_Problem requirements:_ Rewrite everything in the listing from the line containing "1024x665 pixels." down to the line containing "[x=177, y=645]", swapping "triangle" for "protractor" and leaving all else as it stands.

_Records supplied:_
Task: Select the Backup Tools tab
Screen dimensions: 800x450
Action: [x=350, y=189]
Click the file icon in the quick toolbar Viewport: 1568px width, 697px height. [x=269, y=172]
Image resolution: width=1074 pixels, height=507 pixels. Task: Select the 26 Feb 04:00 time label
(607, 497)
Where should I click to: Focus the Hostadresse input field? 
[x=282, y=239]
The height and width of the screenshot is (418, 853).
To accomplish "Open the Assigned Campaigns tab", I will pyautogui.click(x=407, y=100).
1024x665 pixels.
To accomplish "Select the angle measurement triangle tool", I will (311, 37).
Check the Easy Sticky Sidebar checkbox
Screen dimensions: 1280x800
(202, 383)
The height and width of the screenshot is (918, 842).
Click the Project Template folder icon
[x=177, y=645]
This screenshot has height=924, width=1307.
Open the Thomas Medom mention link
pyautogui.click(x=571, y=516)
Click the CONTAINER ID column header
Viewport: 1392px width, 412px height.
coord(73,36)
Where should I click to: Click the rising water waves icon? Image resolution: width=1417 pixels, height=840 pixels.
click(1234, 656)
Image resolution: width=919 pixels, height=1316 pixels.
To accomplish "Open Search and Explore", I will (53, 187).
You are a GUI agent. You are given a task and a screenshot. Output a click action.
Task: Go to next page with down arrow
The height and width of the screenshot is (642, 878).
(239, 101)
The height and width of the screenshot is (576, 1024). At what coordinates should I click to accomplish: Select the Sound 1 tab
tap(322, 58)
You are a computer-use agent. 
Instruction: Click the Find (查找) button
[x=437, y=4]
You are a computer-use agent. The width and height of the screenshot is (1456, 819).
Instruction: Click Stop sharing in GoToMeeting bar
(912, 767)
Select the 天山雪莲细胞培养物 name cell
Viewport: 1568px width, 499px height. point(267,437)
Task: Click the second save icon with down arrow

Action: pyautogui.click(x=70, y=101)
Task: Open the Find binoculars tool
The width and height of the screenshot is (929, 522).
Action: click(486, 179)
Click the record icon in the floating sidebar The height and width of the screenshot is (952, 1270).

_Exercise result:_
1024x665 pixels.
To accomplish "Select the angle measurement protractor tool", I will (311, 37).
Check the Easy Sticky Sidebar checkbox
Screen dimensions: 1280x800
(202, 383)
The height and width of the screenshot is (918, 842).
Click the Project Template folder icon
[x=177, y=645]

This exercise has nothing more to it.